– No hace falta. Pedro Teacher es un marchante de arte en Londres. Yo soy experto en arte y, dada mi profesión, es natural que conozca de nombre al señor Teacher. ¿Desea saber algo más?
Harry Parker miró hacia la ventana, que enmarcaba el cielo azul y sin nubes, se encogió de hombros como si diera por concluido el tema, y sin apartar los ojos de la ventana dijo:
– Todo me hace suponer, señor Whitelands, que usted conoce bien este país. Si es así, no le habrá pasado por alto la precaria situación en que se encuentra. No hace falta añadir la preocupación del Gobierno británico por el posible desarrollo de los acontecimientos, en la medida en que podrían tener serias repercusiones a escala continental.
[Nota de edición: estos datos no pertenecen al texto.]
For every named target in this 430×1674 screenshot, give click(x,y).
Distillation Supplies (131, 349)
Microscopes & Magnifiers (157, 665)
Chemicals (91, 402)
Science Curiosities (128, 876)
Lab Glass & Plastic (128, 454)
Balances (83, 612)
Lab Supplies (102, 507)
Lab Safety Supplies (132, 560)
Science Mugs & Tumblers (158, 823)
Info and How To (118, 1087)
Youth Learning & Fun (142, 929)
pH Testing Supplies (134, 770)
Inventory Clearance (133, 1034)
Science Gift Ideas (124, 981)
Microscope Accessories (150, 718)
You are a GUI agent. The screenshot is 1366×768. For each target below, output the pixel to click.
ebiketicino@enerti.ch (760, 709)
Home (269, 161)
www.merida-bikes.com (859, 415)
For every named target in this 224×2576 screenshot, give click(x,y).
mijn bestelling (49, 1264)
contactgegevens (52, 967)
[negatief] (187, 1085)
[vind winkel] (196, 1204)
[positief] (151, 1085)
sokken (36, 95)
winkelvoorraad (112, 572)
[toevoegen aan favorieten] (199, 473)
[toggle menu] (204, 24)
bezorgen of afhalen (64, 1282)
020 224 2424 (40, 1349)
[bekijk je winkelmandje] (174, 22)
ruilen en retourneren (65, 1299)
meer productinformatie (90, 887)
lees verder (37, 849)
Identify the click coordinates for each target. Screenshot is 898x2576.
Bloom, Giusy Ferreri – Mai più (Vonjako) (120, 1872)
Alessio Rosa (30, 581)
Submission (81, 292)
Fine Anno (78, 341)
Esta preocupación concierne de un modo especial a nuestra Embajada. En primer lugar, por cuanto pueda afectar a la seguridad de los muchos súbditos de la Corona residentes o de paso en España; en segundo lugar, por lo que pueda afectar a nuestros intereses, tanto estratégicos como económicos. De estas materias de la máxima gravedad se encargan el señor embajador y los agregados correspondientes, claro está. A mí me corresponden asuntos de menor importancia, pero no insignificantes. Es mi territorio y debo estar informado, ¿no le parece?
Apartó los ojos de la ventana y miró fijamente a Anthony con la misma expresión de inocencia.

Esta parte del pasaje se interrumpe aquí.